Publisher: Duke UP
Published: November 2017
ISBN: 978-0-8223-6892-2

Description

In The Right to Maim Jasbir K. Puar brings her pathbreaking work on the liberal state, sexuality, and biopolitics to bear on our understanding of disability. Drawing on a stunning array of theoretical and methodological frameworks, Puar uses the concept of “debility”—bodily injury and social exclusion brought on by economic and political factors—to disrupt the category of disability. She shows how debility, disability, and capacity together constitute an assemblage that states use to control populations. Puar’s analysis culminates in an interrogation of Israel’s policies toward Palestine, in which she outlines how Israel brings Palestinians into biopolitical being by designating them available for injury. Supplementing its right to kill with what Puar calls the right to maim, the Israeli state relies on liberal frameworks of disability to obscure and enable the mass debilitation of Palestinian bodies. Tracing disability’s interaction with debility and capacity, Puar offers a brilliant rethinking of Foucauldian biopolitics while showing how disability functions at the intersection of imperialism and racialized capital.
Download the full book. Read an excerpt from The New Inquiry.
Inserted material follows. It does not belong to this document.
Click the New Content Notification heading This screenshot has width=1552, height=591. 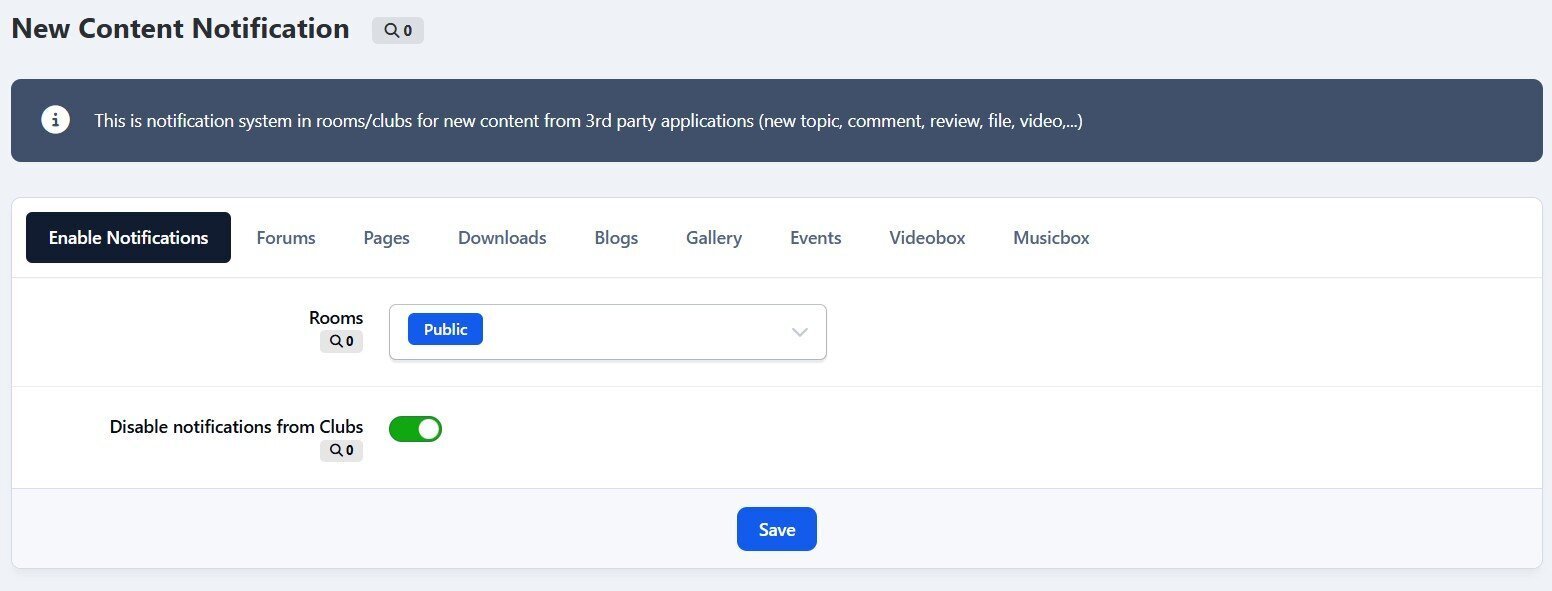click(x=180, y=29)
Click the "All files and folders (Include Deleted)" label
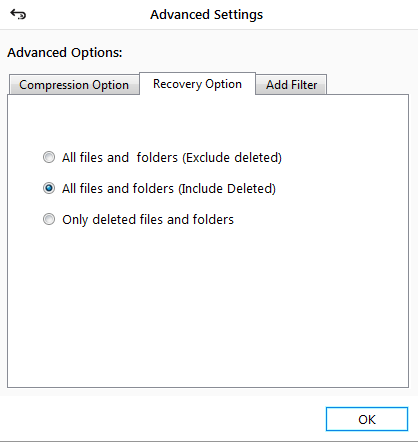Screen dimensions: 418x442 tap(169, 189)
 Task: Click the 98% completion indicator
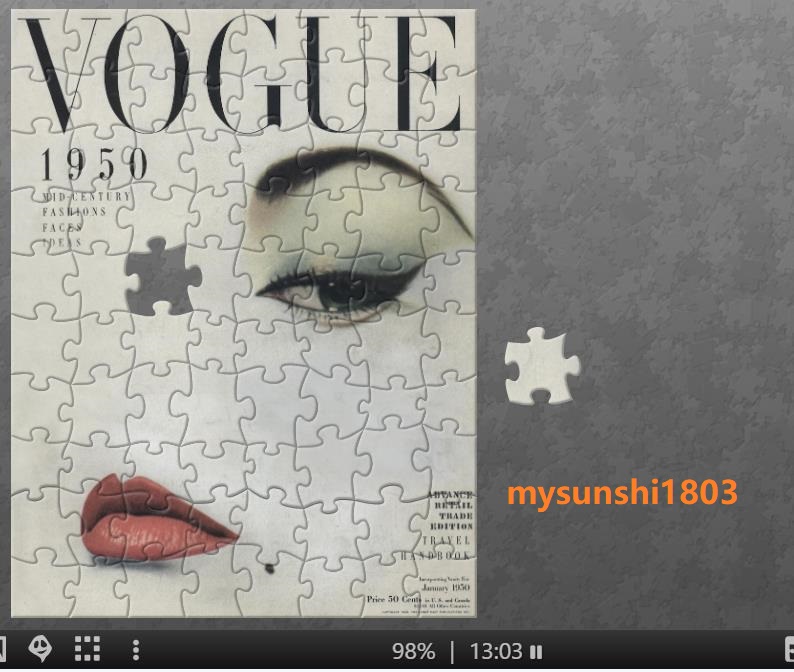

Forums on The Right to Maim 

Rethinking Biopolitics: A Forum on Jasbir Puar’s The Right to Maim” ed. SherAli Tareen, Political Theology Nov 2021.

The Right to Maim: Somatechnics of Violence, Race, and Disability,” ed. Holly Randall-Moon, Somatechnics, Vol 9 (1-2), 2019.

The Right to Maim: A Symposium,” ed. Alison Howell, The Disorder of Things, Nov 2018.

Jasbir Puar: From Terrorist Assemblages to The Right to Maim,” eds. Peter Coviello and Hentyle Yapp, October 2018.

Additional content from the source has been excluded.